Two-stage Speech Enhancement Algorithm Based on Temporal Convolutional Networks
-
Graphical Abstract
-
Abstract
During the transmission of speech signals, interference from factors such as noise and echoes commonly results in a degradation in signal quality and intelligibility. Speech enhancement algorithms have been developed to eliminate noise and interference from the signal and enhance its quality. Deep learning-based speech enhancement algorithms have demonstrated superior enhancement effects to conventional methods. However, existing algorithms suffer from certain limitations: they tend to predominantly focus on the speech components in noisy speech, neglecting to consider noise components. Additionally, most current algorithms rely on a single network to perform speech enhancement, demanding high network performance. To address these problems, this paper proposes a two-stage speech enhancement network, SM-TSTFN, which decomposes the speech enhancement process into amplitude spectrum prediction and complex spectrum prediction stages.

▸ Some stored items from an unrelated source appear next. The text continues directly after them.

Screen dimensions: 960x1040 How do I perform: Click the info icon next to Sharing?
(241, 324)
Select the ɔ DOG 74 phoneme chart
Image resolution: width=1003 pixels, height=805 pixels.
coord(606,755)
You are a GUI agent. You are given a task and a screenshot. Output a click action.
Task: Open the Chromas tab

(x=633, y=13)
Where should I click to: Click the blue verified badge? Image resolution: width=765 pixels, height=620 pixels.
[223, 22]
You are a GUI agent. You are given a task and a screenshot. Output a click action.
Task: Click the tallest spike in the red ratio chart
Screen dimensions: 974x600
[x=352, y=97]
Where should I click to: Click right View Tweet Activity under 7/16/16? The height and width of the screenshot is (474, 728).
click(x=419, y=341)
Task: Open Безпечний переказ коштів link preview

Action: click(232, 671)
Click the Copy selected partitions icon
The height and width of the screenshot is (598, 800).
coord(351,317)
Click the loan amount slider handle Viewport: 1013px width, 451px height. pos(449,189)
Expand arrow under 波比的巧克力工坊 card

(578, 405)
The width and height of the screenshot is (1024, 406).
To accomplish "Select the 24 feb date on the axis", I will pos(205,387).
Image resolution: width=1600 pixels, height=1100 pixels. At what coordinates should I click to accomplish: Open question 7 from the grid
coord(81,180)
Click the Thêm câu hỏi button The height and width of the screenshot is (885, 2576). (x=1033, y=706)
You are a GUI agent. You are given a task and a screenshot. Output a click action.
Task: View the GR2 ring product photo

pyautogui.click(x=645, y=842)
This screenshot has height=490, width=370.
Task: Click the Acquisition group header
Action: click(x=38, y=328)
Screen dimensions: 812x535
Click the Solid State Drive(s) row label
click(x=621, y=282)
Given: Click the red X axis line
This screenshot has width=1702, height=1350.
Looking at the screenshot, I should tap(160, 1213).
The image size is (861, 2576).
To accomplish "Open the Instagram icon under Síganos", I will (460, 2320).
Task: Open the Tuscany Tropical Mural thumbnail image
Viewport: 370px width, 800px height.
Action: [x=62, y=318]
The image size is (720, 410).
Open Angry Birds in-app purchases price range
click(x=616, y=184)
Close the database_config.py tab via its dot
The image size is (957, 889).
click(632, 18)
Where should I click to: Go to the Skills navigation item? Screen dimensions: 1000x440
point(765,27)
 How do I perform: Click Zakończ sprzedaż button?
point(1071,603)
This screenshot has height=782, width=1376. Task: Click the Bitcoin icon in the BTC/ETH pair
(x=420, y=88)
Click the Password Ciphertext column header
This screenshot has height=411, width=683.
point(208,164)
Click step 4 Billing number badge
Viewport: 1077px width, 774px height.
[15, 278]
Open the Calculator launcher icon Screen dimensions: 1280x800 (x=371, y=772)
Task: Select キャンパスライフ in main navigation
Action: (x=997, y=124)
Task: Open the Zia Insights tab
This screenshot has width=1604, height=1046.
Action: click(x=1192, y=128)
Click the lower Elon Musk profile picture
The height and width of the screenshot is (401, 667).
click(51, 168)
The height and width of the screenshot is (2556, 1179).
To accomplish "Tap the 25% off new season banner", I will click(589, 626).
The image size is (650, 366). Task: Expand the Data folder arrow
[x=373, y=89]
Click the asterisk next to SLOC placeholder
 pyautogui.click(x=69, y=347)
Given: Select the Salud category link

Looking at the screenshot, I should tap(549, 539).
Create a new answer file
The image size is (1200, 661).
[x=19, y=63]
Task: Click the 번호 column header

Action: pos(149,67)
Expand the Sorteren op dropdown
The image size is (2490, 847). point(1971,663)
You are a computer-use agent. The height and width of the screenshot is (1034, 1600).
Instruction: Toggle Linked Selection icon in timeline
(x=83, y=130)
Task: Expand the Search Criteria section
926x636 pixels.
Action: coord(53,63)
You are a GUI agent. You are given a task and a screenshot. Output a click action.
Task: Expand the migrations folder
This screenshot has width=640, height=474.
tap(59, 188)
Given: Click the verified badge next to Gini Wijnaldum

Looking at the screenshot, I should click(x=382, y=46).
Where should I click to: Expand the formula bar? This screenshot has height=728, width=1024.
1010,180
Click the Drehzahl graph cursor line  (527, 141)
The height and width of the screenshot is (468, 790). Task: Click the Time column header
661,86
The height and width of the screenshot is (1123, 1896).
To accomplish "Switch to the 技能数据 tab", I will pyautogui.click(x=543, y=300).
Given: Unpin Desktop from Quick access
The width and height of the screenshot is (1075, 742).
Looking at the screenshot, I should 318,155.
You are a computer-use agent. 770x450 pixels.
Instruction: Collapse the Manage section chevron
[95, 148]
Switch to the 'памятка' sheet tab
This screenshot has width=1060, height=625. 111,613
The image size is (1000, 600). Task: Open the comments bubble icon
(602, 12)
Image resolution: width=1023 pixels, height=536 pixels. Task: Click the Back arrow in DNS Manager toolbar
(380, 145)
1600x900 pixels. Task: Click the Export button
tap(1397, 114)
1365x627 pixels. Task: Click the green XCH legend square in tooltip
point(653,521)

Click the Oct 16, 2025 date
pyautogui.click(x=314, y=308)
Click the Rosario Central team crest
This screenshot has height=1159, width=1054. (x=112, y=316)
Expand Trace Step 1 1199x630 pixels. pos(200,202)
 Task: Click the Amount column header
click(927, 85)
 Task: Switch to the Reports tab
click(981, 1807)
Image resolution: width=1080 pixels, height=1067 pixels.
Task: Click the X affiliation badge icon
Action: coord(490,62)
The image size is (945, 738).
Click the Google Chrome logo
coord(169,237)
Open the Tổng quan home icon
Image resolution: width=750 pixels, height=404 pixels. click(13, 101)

The proposed algorithm uses a two-stage network approach, beginning with a small and simple task and gradually increasing in difficulty, by solving sub-tasks to complete more challenging tasks. In the first stage, noise and speech are used as learning targets, with the amplitude spectrum of noisy speech utilized as an input to preliminarily estimate the amplitude spectra of noise and speech. In the second stage, with the complex spectrum of noisy speech as input and aided by the predictions from the first stage, the complex spectrum of clean speech is estimated. The algorithm also introduces noise into the loss function and jointly trains the first and second-stage networks. In this second stage, a Time-Frequency Processing Module (TFPM), which integrates Long Short-Term Memory (LSTM) and Temporal Convolution Module (TCN), is designed to perform the complex spectrum estimation, enabling feature extraction in both the time and frequency domains. Experimental results on a public dataset show that the proposed network outperforms previous baseline models, demonstrating the effectiveness of the proposed two-stage algorithm. The proposed two-stage speech enhancement algorithm based on temporal convolutional networks is a promising approach to improving speech quality in noisy environments. The time-frequency processing module and joint training of the two-stage network provide a robust and effective solution to the problem of speech enhancement.
-
-